Another courageous champion I’ve recently come across whom I long to be like (when my brain and body become sufficiently integrated in ways that don’t so easily allow my adrenal glands to be the boss of me) is Deeyah Kahn. Deeyah is a Muslin activist and filmmaker. Here’s something she said in a recent interview:
I’ve been an anti-racist campaigner pretty much most of my life, having experienced racism from childhood. It’s personal to me, and I’ve responded in all sorts of ways — being angry at racists, shouting at them, confronting them, protesting against them, self-righteously shunning them. I’ve done all that, and I’m not sure what difference it made.
So I wanted to do something I’ve never done before, which is try to see if I could sit down with people who hold views like that and see if it is possible for us to move somewhere from that point, from sitting face to face. Because it’s really, really easy for everybody involved to hate each other from afar, to judge each other from afar, but it’s much more difficult to hate up close and personal.

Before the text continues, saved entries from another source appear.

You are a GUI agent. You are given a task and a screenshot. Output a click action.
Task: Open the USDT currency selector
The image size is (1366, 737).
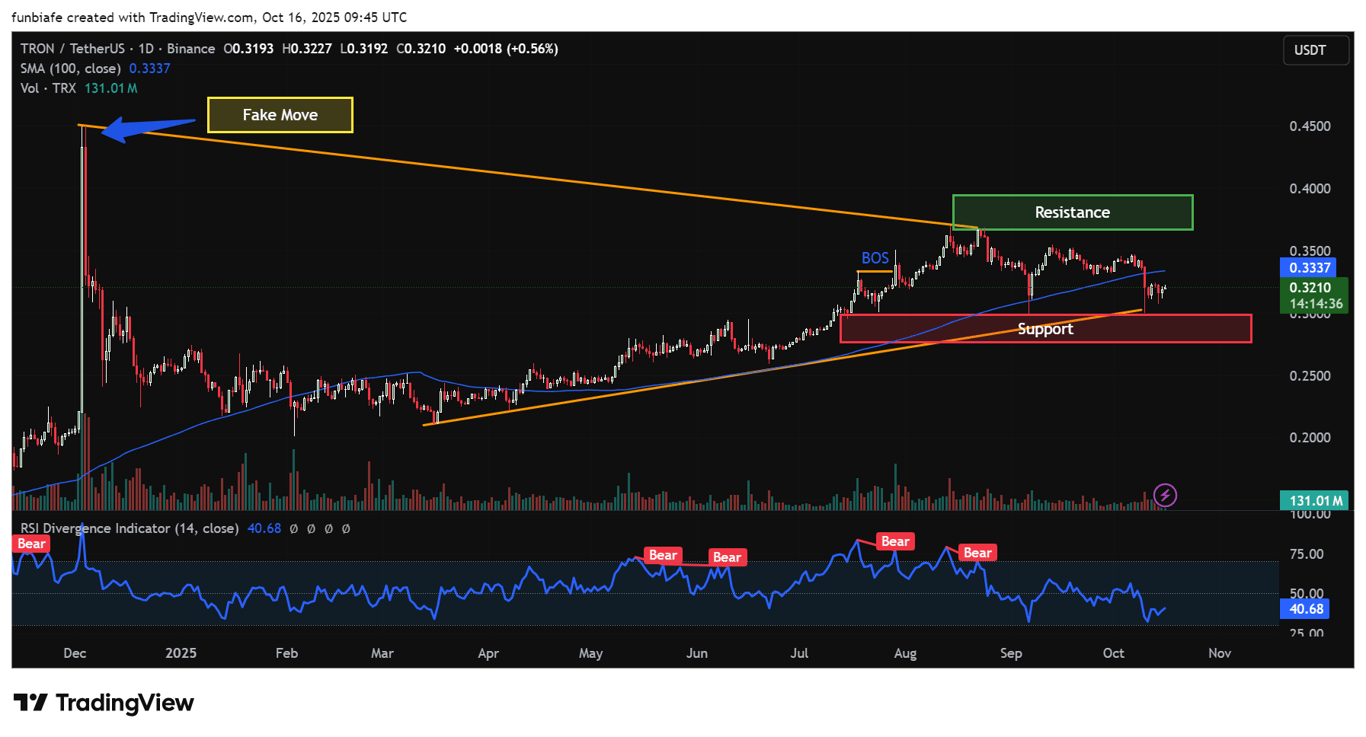point(1315,50)
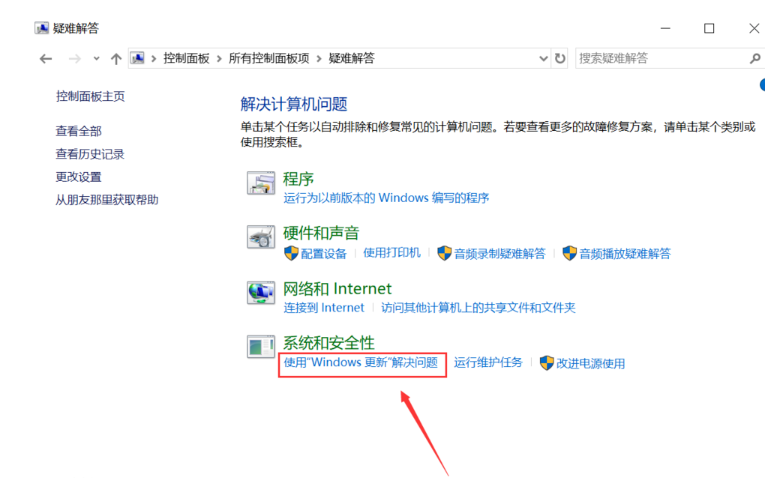Open the 音频播放疑难解答 link
This screenshot has height=491, width=784.
pyautogui.click(x=624, y=254)
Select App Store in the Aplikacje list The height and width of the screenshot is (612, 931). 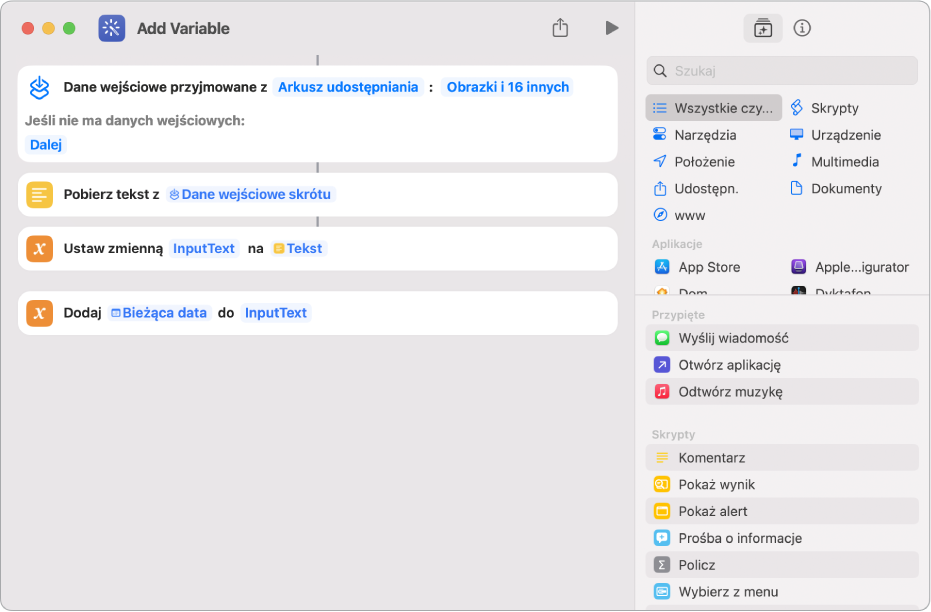(x=708, y=267)
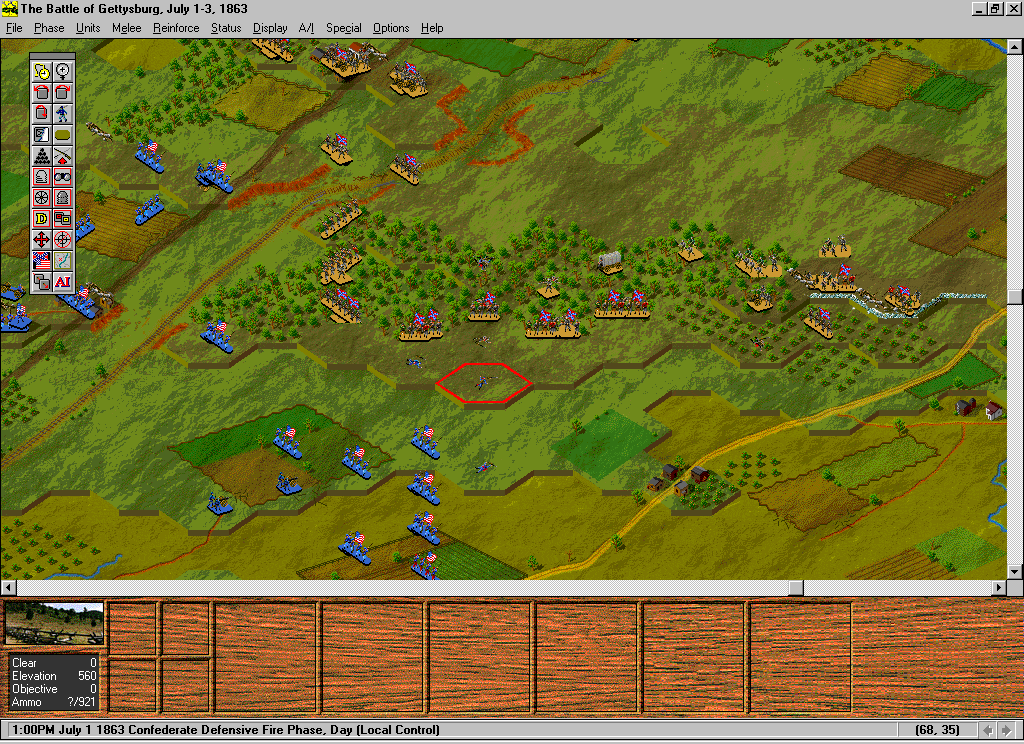Screen dimensions: 1024x744
Task: Expand the Melee dropdown menu
Action: [126, 28]
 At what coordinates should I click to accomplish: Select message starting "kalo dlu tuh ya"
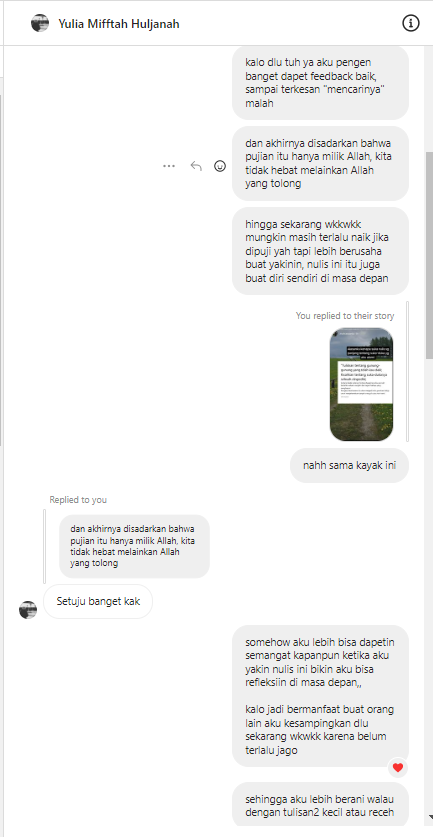point(320,83)
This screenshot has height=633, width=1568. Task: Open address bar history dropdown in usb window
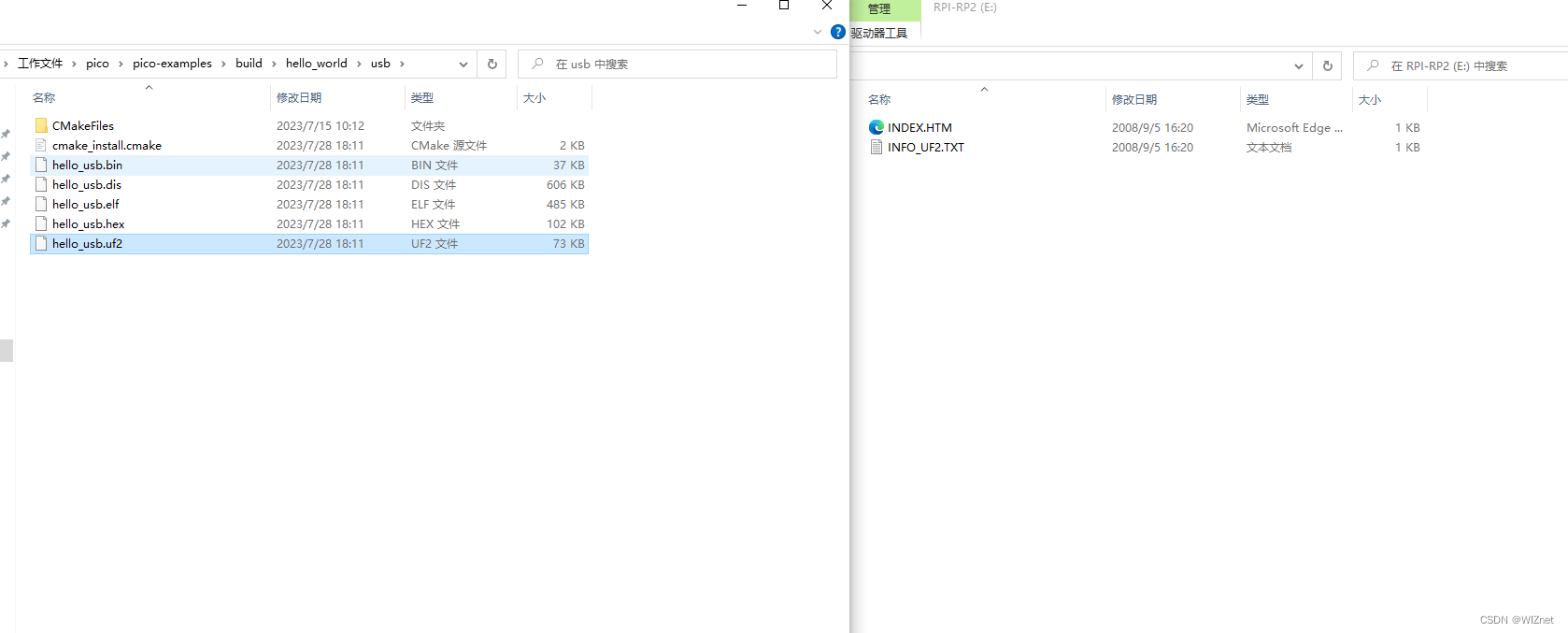pos(463,64)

The Seduction of Abdication
When confronted with the ignorance and hatred in the world, my first impulse is to turn away – to abdicate, to leave the finding of solutions to such problems to others. “Not my current life karma.” “Others are better equipped for this battle than me. Let them fight it.” “You can’t fight ignorance with ignorance.” I have a million narratives that my brain can generate to make me feel okay about turning away. But abdication is not integration.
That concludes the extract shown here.